Эти слова звучат как пощечина. Отпрянув назад, я яростно мотаю головой. Нет, нет, это не могло случиться по моей вине… или могло?
Но тут между нами встревает Кэрол.
— Довольно, девочки. Вы сами не понимаете, что говорите. Вам больно, и неудивительно, что вы срываетесь друг на друге. Но запомните, этот был просто… несчастный случай. Здесь нет ничьей вины.
Затянувшееся молчание прерывает грустный голос Себастьяна:
— Значит… ты действительно уезжаешь, Джинни?
Я киваю.
— Знаю, после всего произошедшего это трудно понять, но в Нью-Йорке вся её жизнь, — пытается объяснить Кэрол, — поэтому её родители и выбрали нас опекунами. Они не хотели бы срывать её с насиженного места. Это для вас Англия родной дом, но не для Имоджен.
— Вам и без меня не будет скучно, — говорю я Себастьяну срывающимся голосом, — друг с другом.
А затем резко разворачиваюсь и ухожу, оставляя Кэрол и Кита разбираться с возмущённой Люсией.
Понурив голову, я спускаюсь с холма в сторону поместья. И даже не замечаю, что за мной кто-то идет, пока на плечо не ложится рука.

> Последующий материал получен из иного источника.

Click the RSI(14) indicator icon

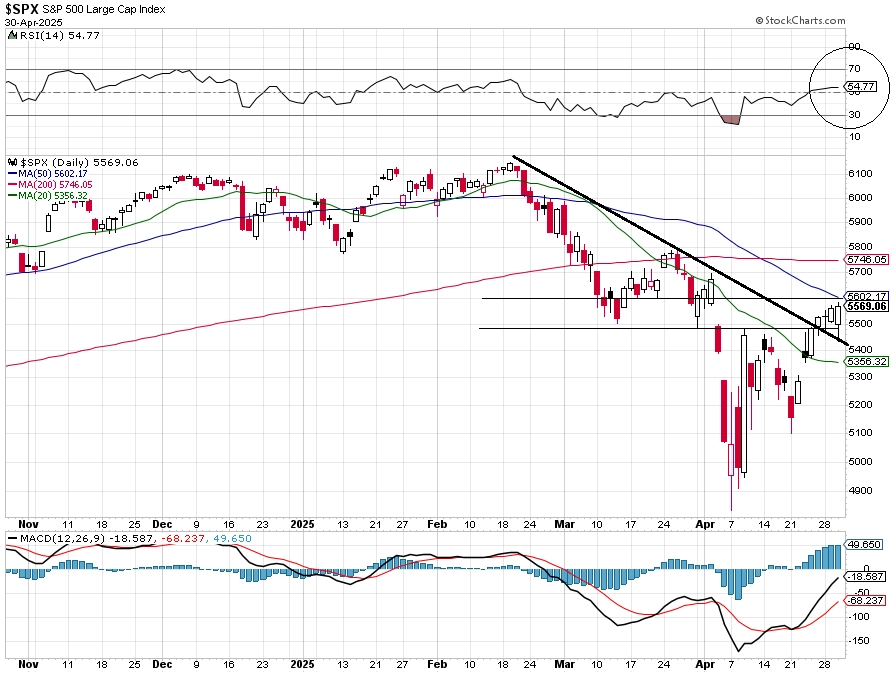tap(13, 35)
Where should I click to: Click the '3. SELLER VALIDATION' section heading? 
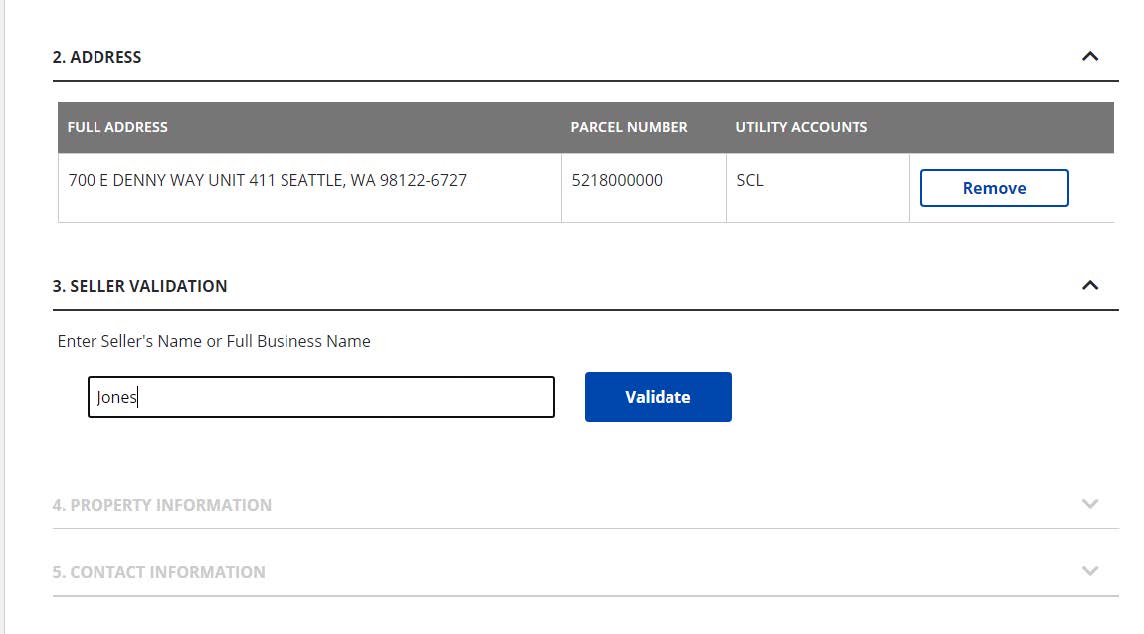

— То, что ты сказала, не правда.
Услышав голос Себастьяна, я поворачиваюсь и с замиранием сердца заглядываю ему в глаза.
— Что не правда?
— Что я не буду скучать. Потому что я буду. Я буду скучать каждое лето и по праздникам, на которые ты не приедешь, — говорит он, со всей серьёзностью глядя на меня, — я буду скучать каждый раз, когда увижу колокольчик или что-либо другое, напоминающее о моей подруге Джинни Рокфорд.
Глаза наливаются жгучими слезами. Ему не понять, насколько эти слова важны для меня; как они все упрощают и одновременно усложняют. Но до того как я успеваю ответить, Себастьян наклоняется и касается губами моей щеки. Тяжело дыша, я с трепетом подношу ладонь к лицу. После всего пережитого ничто уже не сможет сделать меня счастливой, но этот поцелуй, пусть даже дружеский, дарит мне мгновение настоящей радости.

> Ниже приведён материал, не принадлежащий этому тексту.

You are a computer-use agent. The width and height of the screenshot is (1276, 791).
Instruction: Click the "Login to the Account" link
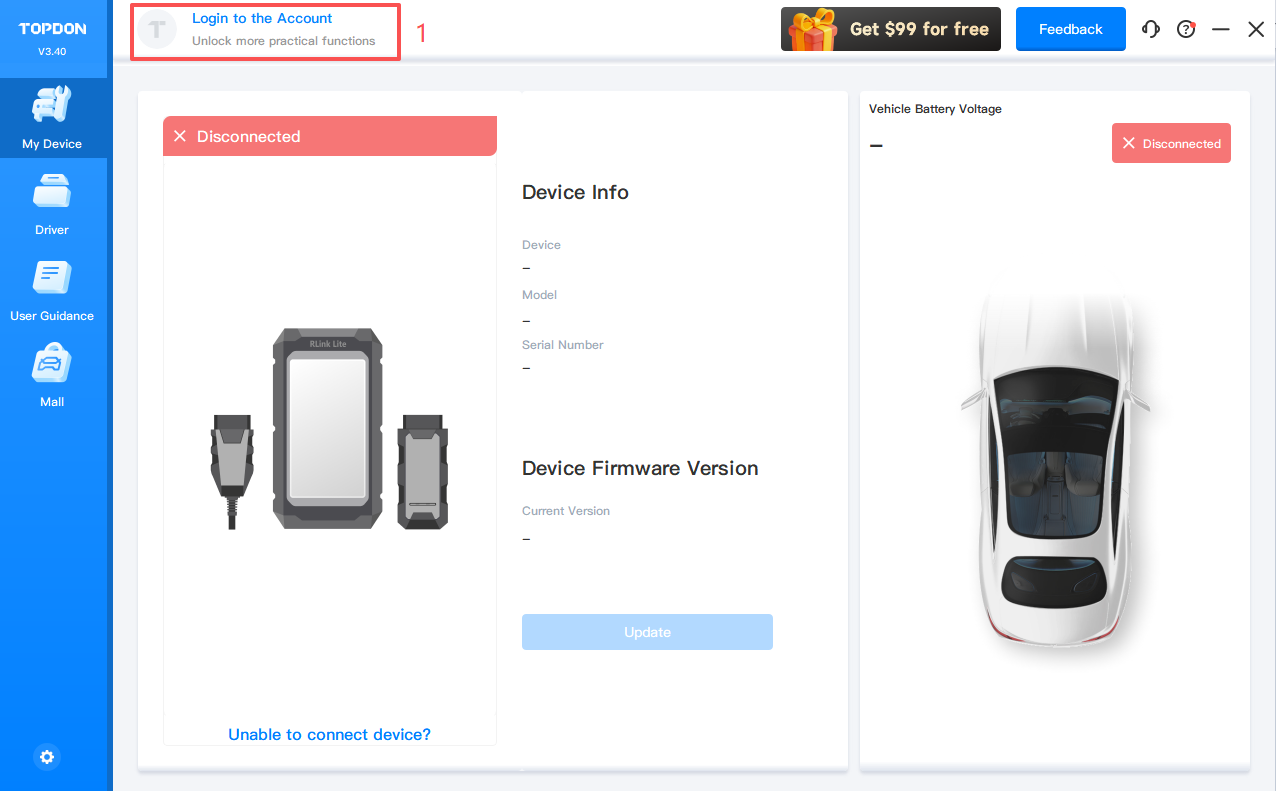[262, 18]
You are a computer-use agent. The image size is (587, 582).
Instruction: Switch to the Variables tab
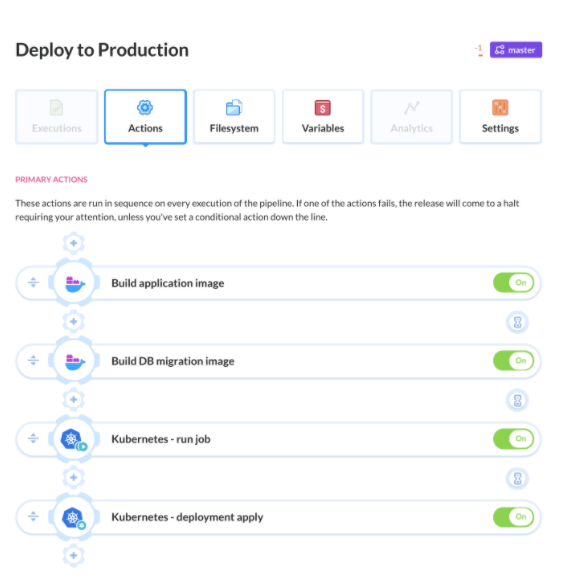pos(323,117)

— До свидания, Джинни, — говорит он нежно, — до встречи.
— До свидания, — вторю я, не отнимая ладони от пылающей щеки, и лишь когда он, возвращаясь к Люсии, отходит на почтительное расстояние, шёпотом добавляю, — я не забуду тебя никогда.
Я просыпаюсь с мерзким чувством, которое преследует меня при каждом воспоминании о том последнем разговоре с Люсией и Себастьяном. Ещё долгое время даже думать о Люсии было мучительно больно. Её имя и её лицо были для меня неразрывно связанными с ужасами пожара, и по непонятной причине я винила во всём её… я винила нас. И пережить это я могла лишь одним способом — притворившись, что предыдущие годы за меня прожил кто-то другой, что моя настоящая жизнь началась в десять лет в семье Марино.
Это не самая смелая позиция, знаю. И я не могу отделаться от мысли, что родители были бы огорчены и разочарованы, что я не чту их память должным образом. Будь я сильнее, я могла бы свободно говорить о них и чествовать их жизни, а не держать чувства глубоко в себе. Но когда я пытаюсь, когда вспоминаю тепло маминых рук и любящую папину улыбку, предназначенную только мне, в памяти помимо воли всплывают ужасные картины пожара. Люсия, ведущая меня к месту трагедии, мамина безжизненная рука… и я не могу… не могу ни думать о них, ни скучать. Поэтому я избегаю любых обсуждений с Марино моей семьи, и любых тем, даже отдалённо затрагивающих произошедшее в Уикершеме. Всё сводиться к их именам, фотографиям и унылой речи об обстоятельствах смерти, которую я машинально повторяю, когда новые любопытные знакомые спрашивают о моей фамилии. Намного легче притвориться, что у меня никогда не было другой жизни… и тем не менее меня не покидает чувство вины.
У взросления есть побочный эффект — многое начинает видеться в другом свете. И теперь, оставаясь наедине с собой, я, по правде говоря, уже раскаиваюсь и в том, что отвернулась от кузины, и в том, что отвергала все дедушкины приглашения посетить Рокфорд. Но с другой стороны, как оказалось, Люсия не очень-то во мне и нуждается.